Collected data entries —
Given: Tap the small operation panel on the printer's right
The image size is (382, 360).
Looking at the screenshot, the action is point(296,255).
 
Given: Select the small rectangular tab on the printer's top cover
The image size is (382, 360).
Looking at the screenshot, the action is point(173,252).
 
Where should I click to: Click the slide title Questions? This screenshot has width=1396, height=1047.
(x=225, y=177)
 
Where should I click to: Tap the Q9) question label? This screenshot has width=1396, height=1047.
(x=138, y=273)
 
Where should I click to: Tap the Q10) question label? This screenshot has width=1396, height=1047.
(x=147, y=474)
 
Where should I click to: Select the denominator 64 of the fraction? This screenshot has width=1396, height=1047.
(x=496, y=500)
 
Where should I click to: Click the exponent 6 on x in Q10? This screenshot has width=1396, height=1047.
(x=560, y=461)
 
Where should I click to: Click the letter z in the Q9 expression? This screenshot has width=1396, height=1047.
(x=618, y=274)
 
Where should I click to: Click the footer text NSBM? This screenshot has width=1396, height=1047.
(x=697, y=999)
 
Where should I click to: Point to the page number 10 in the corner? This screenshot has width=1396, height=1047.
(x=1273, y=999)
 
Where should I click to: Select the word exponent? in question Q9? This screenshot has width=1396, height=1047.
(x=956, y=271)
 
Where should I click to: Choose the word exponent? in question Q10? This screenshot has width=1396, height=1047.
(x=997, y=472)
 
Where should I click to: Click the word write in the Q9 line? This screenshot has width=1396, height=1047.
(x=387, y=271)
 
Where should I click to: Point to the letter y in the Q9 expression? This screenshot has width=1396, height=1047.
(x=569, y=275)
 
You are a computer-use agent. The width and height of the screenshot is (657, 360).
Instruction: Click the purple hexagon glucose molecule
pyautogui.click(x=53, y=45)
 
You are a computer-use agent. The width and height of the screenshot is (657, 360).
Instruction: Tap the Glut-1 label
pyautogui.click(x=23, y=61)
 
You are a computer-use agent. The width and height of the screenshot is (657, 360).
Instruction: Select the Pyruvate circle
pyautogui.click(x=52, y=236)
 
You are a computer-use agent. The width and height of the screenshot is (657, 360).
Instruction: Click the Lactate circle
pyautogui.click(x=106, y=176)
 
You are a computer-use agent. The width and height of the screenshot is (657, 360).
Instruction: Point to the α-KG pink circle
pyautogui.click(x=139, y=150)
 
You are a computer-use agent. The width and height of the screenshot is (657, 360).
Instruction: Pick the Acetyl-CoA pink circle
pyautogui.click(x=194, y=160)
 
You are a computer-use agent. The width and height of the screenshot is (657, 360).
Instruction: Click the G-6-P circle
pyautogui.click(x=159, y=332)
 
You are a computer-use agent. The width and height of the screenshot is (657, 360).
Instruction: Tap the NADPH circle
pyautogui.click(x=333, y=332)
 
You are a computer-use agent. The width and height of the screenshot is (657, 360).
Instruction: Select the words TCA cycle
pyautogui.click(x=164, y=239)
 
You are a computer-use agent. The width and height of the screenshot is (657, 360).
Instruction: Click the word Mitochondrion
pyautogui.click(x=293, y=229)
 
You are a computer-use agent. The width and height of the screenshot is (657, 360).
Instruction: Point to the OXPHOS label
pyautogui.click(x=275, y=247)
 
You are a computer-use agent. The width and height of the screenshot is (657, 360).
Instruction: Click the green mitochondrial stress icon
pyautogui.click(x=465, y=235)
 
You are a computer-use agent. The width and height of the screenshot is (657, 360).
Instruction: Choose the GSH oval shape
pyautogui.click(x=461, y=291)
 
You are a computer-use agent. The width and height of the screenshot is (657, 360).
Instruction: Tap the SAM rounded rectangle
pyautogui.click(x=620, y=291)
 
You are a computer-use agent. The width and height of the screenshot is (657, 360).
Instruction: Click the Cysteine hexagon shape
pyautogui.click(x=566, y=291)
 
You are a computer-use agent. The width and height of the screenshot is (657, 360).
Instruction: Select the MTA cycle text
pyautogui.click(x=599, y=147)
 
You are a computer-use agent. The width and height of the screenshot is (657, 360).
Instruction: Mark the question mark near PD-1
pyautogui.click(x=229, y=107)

Written exercise — Can you switch "computer-use agent" to "desktop assistant" throughout the items above, leaving everything else unchanged?

Exercise response —
Given: Tap the small operation panel on the printer's right
The image size is (382, 360).
Looking at the screenshot, the action is point(296,255).
 
Given: Select the small rectangular tab on the printer's top cover
The image size is (382, 360).
Looking at the screenshot, the action is point(173,252).
 
Where should I click to: Click the slide title Questions? This screenshot has width=1396, height=1047.
(x=225, y=177)
 
Where should I click to: Tap the Q9) question label? This screenshot has width=1396, height=1047.
(x=138, y=273)
 
Where should I click to: Tap the Q10) question label? This screenshot has width=1396, height=1047.
(x=147, y=474)
 
Where should I click to: Select the denominator 64 of the fraction? This screenshot has width=1396, height=1047.
(x=496, y=500)
 
Where should I click to: Click the exponent 6 on x in Q10? This screenshot has width=1396, height=1047.
(x=560, y=461)
 
Where should I click to: Click the letter z in the Q9 expression? This screenshot has width=1396, height=1047.
(x=618, y=274)
 
Where should I click to: Click the footer text NSBM? This screenshot has width=1396, height=1047.
(x=697, y=999)
 
Where should I click to: Point to the page number 10 in the corner? This screenshot has width=1396, height=1047.
(x=1273, y=999)
 
Where should I click to: Select the word exponent? in question Q9? This screenshot has width=1396, height=1047.
(x=956, y=271)
 
Where should I click to: Choose the word exponent? in question Q10? This screenshot has width=1396, height=1047.
(x=997, y=472)
 
Where should I click to: Click the word write in the Q9 line? This screenshot has width=1396, height=1047.
(x=387, y=271)
 
Where should I click to: Point to the letter y in the Q9 expression? This screenshot has width=1396, height=1047.
(x=569, y=275)
 
You are a desktop assistant. The width and height of the screenshot is (657, 360).
Instruction: Click the purple hexagon glucose molecule
pyautogui.click(x=53, y=45)
 
You are a desktop assistant. The width and height of the screenshot is (657, 360).
Instruction: Tap the Glut-1 label
pyautogui.click(x=23, y=61)
 
You are a desktop assistant. The width and height of the screenshot is (657, 360).
Instruction: Select the Pyruvate circle
pyautogui.click(x=52, y=236)
 
You are a desktop assistant. The width and height of the screenshot is (657, 360).
Instruction: Click the Lactate circle
pyautogui.click(x=106, y=176)
 
You are a desktop assistant. The width and height of the screenshot is (657, 360).
Instruction: Point to the α-KG pink circle
pyautogui.click(x=139, y=150)
 
You are a desktop assistant. The width and height of the screenshot is (657, 360).
Instruction: Pick the Acetyl-CoA pink circle
pyautogui.click(x=194, y=160)
 
You are a desktop assistant. The width and height of the screenshot is (657, 360).
Instruction: Click the G-6-P circle
pyautogui.click(x=159, y=332)
 
You are a desktop assistant. The width and height of the screenshot is (657, 360).
Instruction: Tap the NADPH circle
pyautogui.click(x=333, y=332)
 
You are a desktop assistant. The width and height of the screenshot is (657, 360).
Instruction: Select the words TCA cycle
pyautogui.click(x=164, y=239)
 
You are a desktop assistant. The width and height of the screenshot is (657, 360).
Instruction: Click the word Mitochondrion
pyautogui.click(x=293, y=229)
 
You are a desktop assistant. The width and height of the screenshot is (657, 360).
Instruction: Point to the OXPHOS label
pyautogui.click(x=275, y=247)
 
You are a desktop assistant. The width and height of the screenshot is (657, 360).
Instruction: Click the green mitochondrial stress icon
pyautogui.click(x=465, y=235)
 
You are a desktop assistant. The width and height of the screenshot is (657, 360).
Instruction: Choose the GSH oval shape
pyautogui.click(x=461, y=291)
 
You are a desktop assistant. The width and height of the screenshot is (657, 360).
Instruction: Tap the SAM rounded rectangle
pyautogui.click(x=620, y=291)
 
You are a desktop assistant. The width and height of the screenshot is (657, 360).
Instruction: Click the Cysteine hexagon shape
pyautogui.click(x=566, y=291)
 
You are a desktop assistant. The width and height of the screenshot is (657, 360).
Instruction: Select the MTA cycle text
pyautogui.click(x=599, y=147)
 
You are a desktop assistant. The width and height of the screenshot is (657, 360).
Instruction: Mark the question mark near PD-1
pyautogui.click(x=229, y=107)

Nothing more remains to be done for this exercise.